The material choice matters, but labor, trim work, and what is hiding behind the old siding are often what separate a reasonable quote from a shockingly high one.
Typical installed cost by material
| Material | Typical installed cost |
| Vinyl siding | $7,000-$16,000 |
| Fiber cement | $10,000-$22,000 |
| Engineered wood | $9,000-$18,000 |
| Natural wood | $12,000-$25,000+ |
| Metal siding | $10,000-$20,000 |
Why quotes vary so much
House size and shape. A simple rectangular ranch is faster and cheaper to side than a two-story home with gables, dormers, bump-outs, and lots of trim details.
Tear-off and disposal. Removing old siding and disposing of it costs money, especially if there are multiple layers or if special handling is needed.

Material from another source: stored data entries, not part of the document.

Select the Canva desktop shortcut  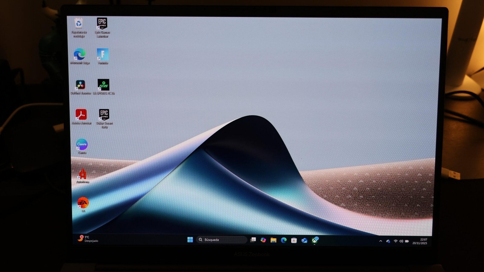(x=82, y=144)
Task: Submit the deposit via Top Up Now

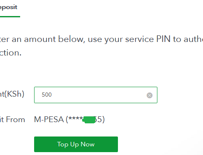Action: [76, 144]
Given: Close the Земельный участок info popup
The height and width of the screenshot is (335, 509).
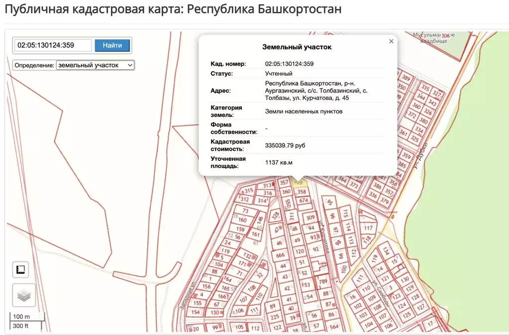Looking at the screenshot, I should click(391, 41).
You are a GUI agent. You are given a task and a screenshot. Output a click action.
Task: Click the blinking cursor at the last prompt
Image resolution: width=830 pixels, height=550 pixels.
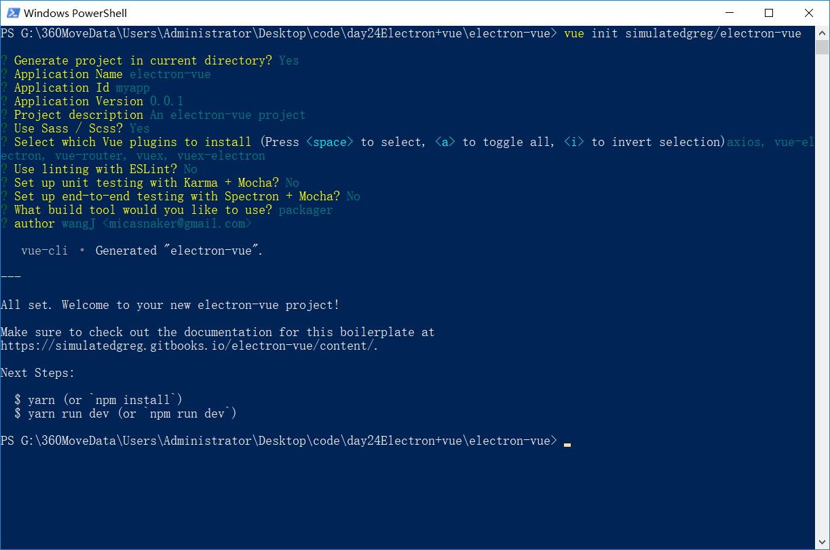(x=567, y=442)
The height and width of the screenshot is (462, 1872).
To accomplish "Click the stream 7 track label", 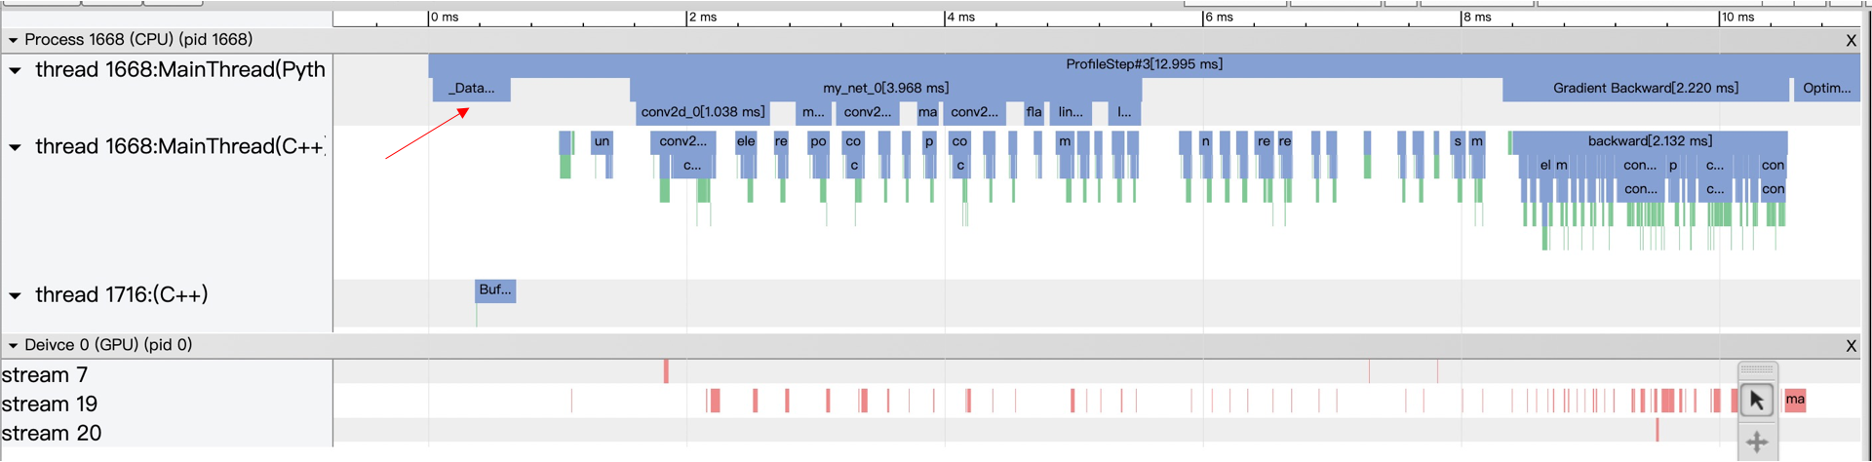I will (45, 375).
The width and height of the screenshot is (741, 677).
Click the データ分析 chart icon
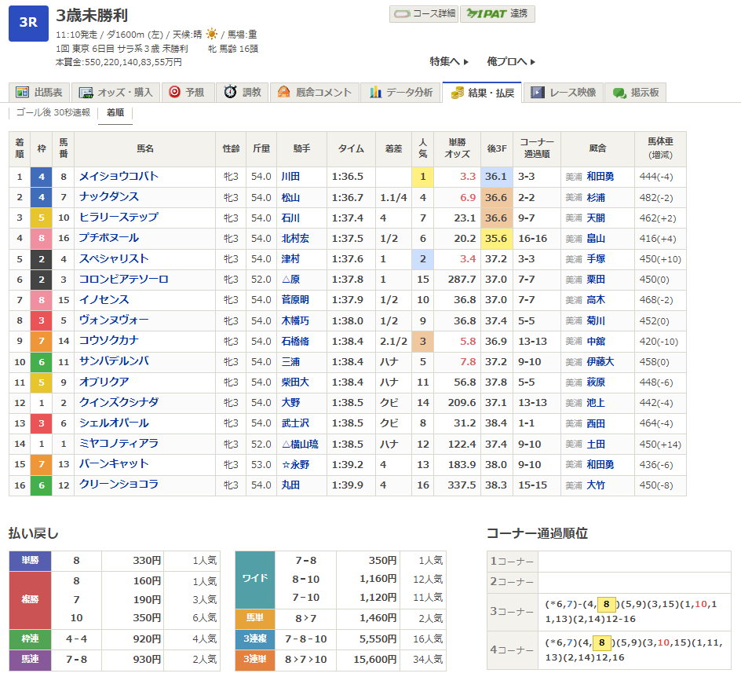(x=375, y=93)
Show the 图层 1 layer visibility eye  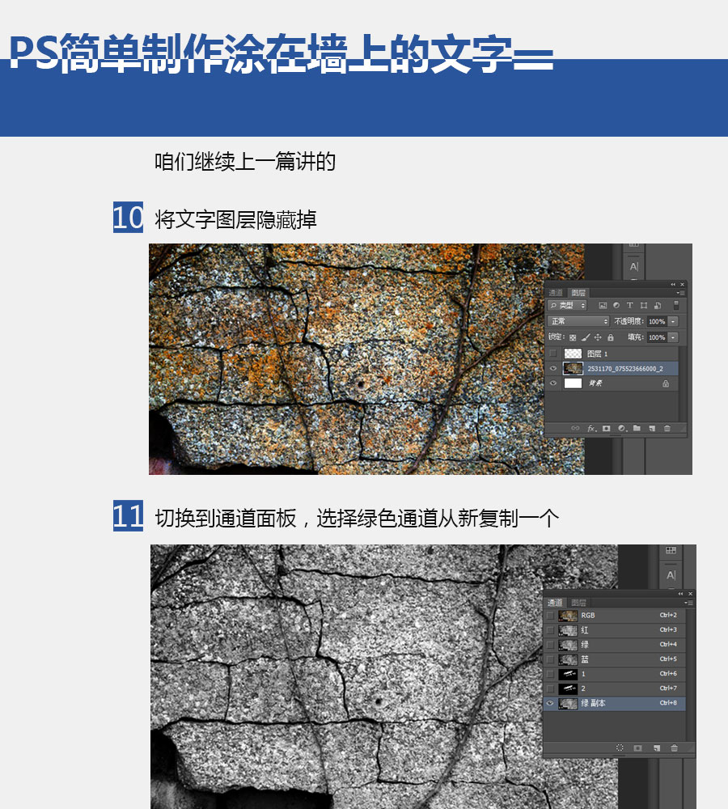[552, 353]
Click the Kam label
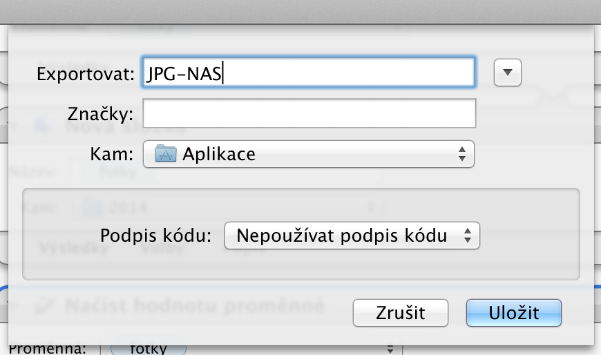 [x=111, y=153]
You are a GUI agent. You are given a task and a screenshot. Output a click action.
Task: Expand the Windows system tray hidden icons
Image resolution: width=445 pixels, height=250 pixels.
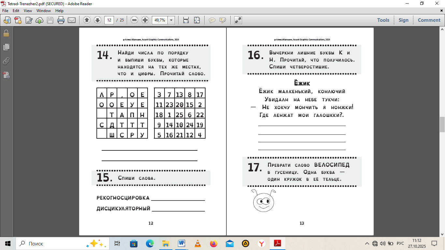coord(367,243)
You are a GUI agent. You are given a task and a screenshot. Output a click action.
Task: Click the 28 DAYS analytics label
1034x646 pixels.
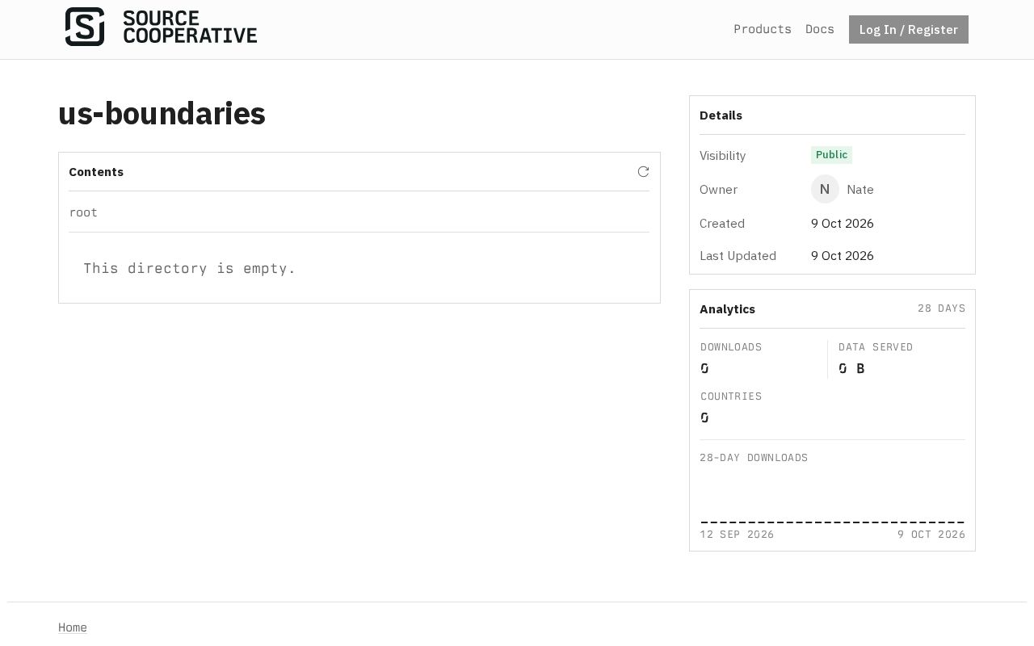pyautogui.click(x=941, y=308)
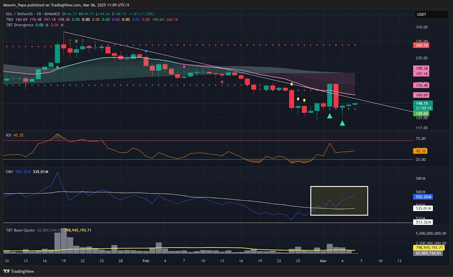The image size is (453, 277).
Task: Click the lowest large green up-triangle signal
Action: (x=342, y=123)
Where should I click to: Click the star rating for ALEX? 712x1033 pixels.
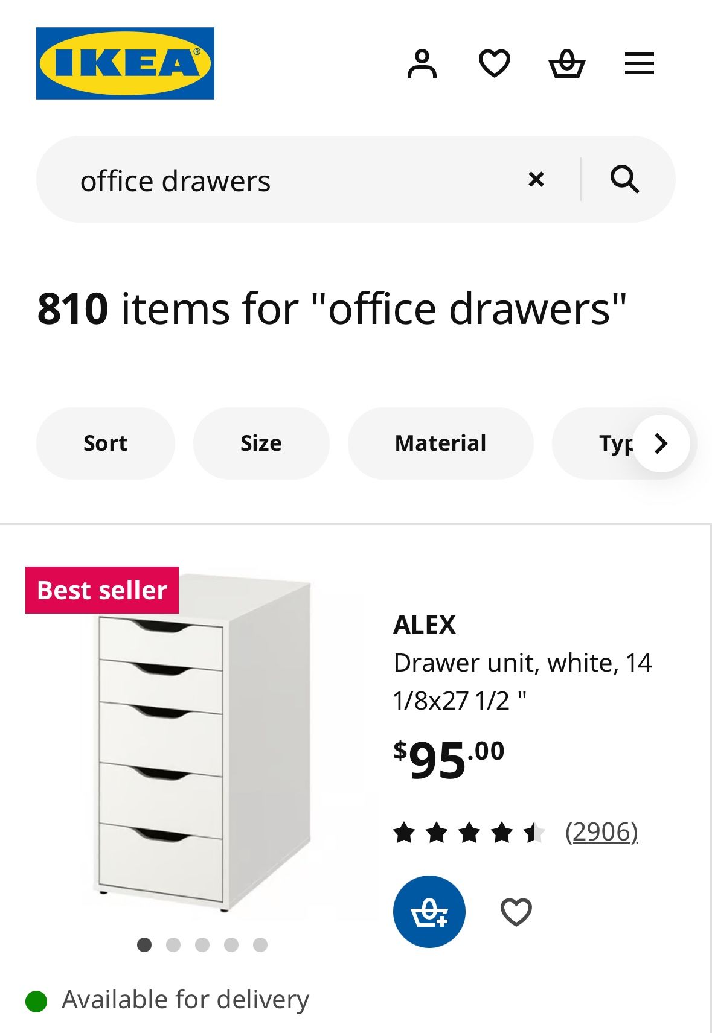469,833
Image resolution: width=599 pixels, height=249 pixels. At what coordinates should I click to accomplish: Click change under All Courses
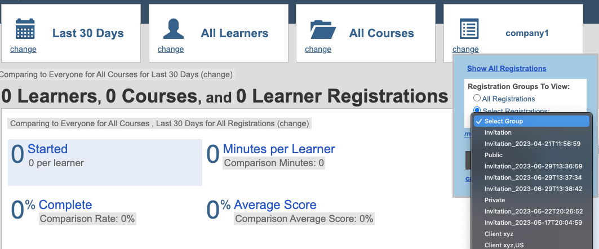pos(318,49)
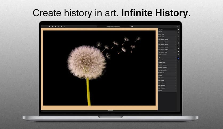Toggle the eye preview icon in top bar
Viewport: 223px width, 129px height.
point(132,26)
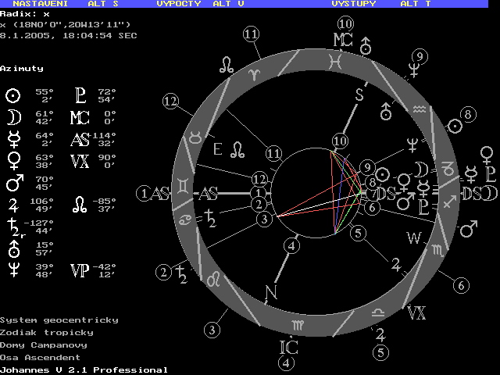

Rot repair. Once the old siding comes off, contractors may find damaged sheathing, trim, or framing. Those repairs are often priced separately because they cannot be fully seen before demolition.
Weather barrier and flashing. A quality siding job should include house wrap or another weather-resistant barrier, plus proper flashing at windows, doors, and penetrations. This is where cheap bids often cut corners.
Material tradeoffs
Vinyl is usually the lowest-cost option and requires relatively little maintenance. Fiber cement costs more but offers a more solid appearance and good durability. Wood looks great but needs ongoing maintenance and repainting. Engineered wood sits somewhere in the middle, offering a wood-like look with lower upkeep than natural wood.
What should a siding estimate include?
A useful estimate should identify the siding product line, thickness or grade, trim package, house wrap, flashing scope, starter strips, soffit and fascia work if applicable, and disposal. It should also explain how hidden rot or substrate repairs will be handled if they are discovered after tear-off.
When replacement makes more sense than repair
Spot repairs are often enough when damage is isolated. Full replacement makes more sense when the siding is brittle, warped, repeatedly leaking, or fading badly across the whole house. If the existing siding has reached the point where repairs no longer match or hold well, replacement becomes the smarter long-term move.
Do not evaluate siding quotes on material alone. Installation details determine whether the house stays dry, and fixing a bad install later costs far more than doing it right the first time.